Phantom Income as of 1-16-14
The House Bill and budget has been sent to the Senate as I write today. It does NOT include an extension of the exemption that expired 12-31-13 for treating forgiven debt as income. There are still advocates for the extension of the exemption and this is the latest information available as of today:
Bill Seeks to Extend Federal Tax Exemption for Forgiven Mortgage Debt
Congressman Bill Foster (D-Illinois) introduced the Homeowners Debt Relief Extension Act (H.R. 3856) on Tuesday. The bill would extend the mortgage debt tax exemption that’s been in place since 2007 for another two years.
The Mortgage Debt Relief Act of 2007 makes debt that is reduced or cancelled through a loan modification or debt forgiven through a foreclosure or short sale tax-exempt. Other criteria also apply, such as the indebtedness must be on a principal residence and the maximum amount that can be claimed for the tax break is $2 million.
Since 2007, Congress has extended this tax relief to homeowners so that they are not liable for taxes on the difference between the house’s value and the loan modification or between the house’s value and the amount of a foreclosure sale or short sale. This tax relief expired on December 31, 2013, however, and so far, no extension has been passed by lawmakers, though homeowner advocates are lobbying heavily to reinstate the mortgage debt tax exemption.
Foster’s bill would ensure any qualifying reduction or cancellation of mortgage debt is not considered taxable income by extending this tax relief through January 1, 2016, for debt forgiven after December 31, 2013.
Foster’s proposal calls for the costs of such an extension to be offset by repealing a tax break in the Internal Revenue Code’s Section 199 for oil and gas companies.

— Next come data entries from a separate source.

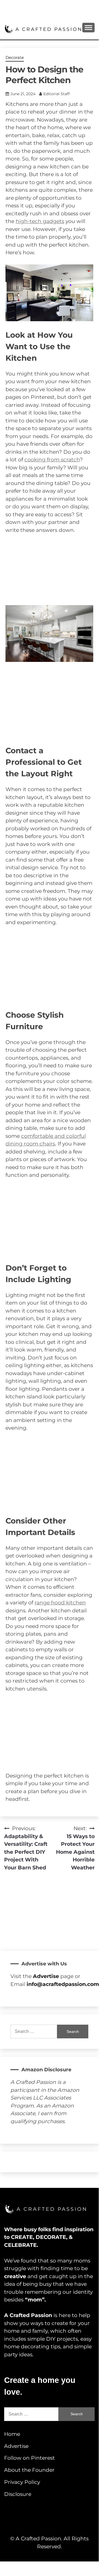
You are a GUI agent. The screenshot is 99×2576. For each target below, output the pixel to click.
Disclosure (17, 2494)
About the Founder (29, 2470)
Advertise (16, 2446)
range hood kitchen (60, 1602)
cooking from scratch (52, 459)
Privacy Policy (22, 2482)
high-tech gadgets (40, 221)
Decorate (14, 57)
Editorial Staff (56, 93)
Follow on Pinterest (29, 2458)
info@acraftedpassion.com (63, 1984)
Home (12, 2434)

Foster says the Section 199 deductions are no longer necessary since oil and gas companies are making billions in profits each year.
“With millions of struggling homeowners still underwater on their mortgages, now is not the time to cut off this tax credit,” Rep. Foster said. “We shouldn’t be offering up millions in tax breaks to oil and gas companies, while leaving working families, still struggling to recover from the recession, with a bigger tax bill.”